* INFORMATION PROVIDED
= Beginning of Section =

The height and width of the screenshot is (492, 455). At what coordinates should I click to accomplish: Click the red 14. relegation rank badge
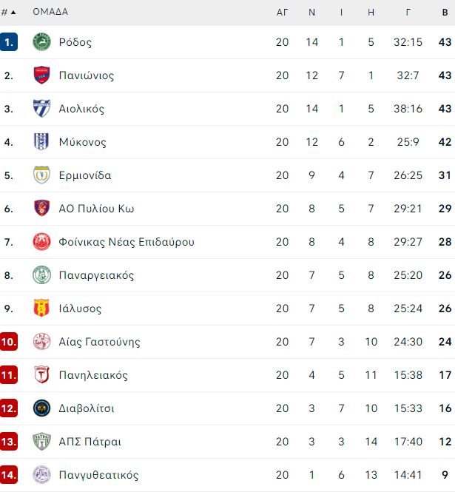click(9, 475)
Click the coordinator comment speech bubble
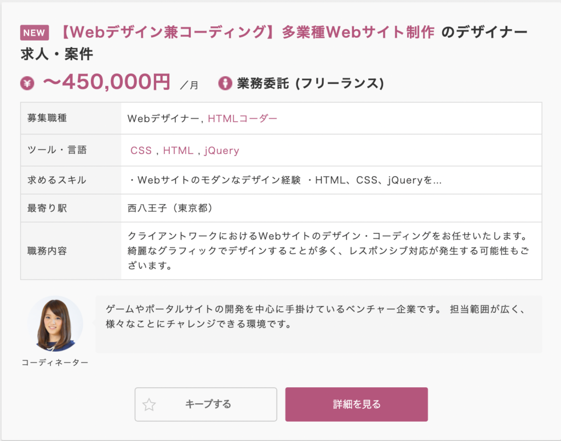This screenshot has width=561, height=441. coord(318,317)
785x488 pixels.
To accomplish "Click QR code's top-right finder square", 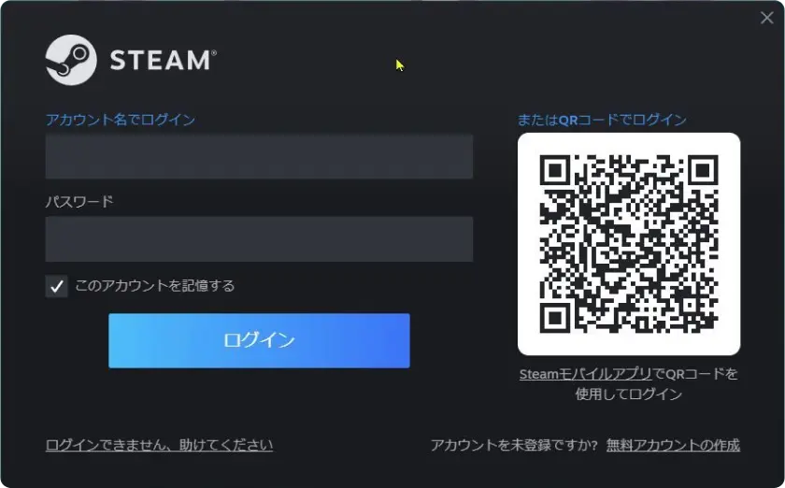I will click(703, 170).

= End of Section =
= Beginning of Section =

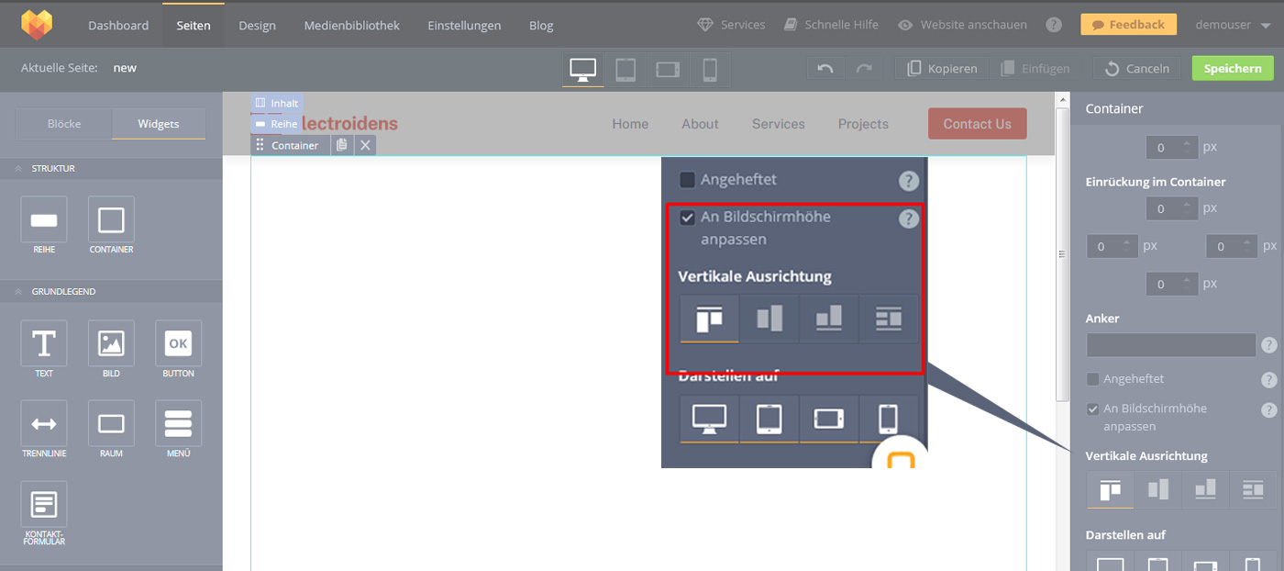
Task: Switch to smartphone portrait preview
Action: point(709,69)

= End of Section =

* TASK DESCRIPTION
Reproduce the listing above only between the lines holding "The height and" and "785x488 pixels.", inclusive. Every line must match exactly, and pictures are dropped.

* ANSWER TO THE PROBLEM
The height and width of the screenshot is (492, 455). At what coordinates should I click to accomplish: Click the red 14. relegation rank badge
click(9, 475)
Click the coordinator comment speech bubble
This screenshot has width=561, height=441. coord(318,317)
785x488 pixels.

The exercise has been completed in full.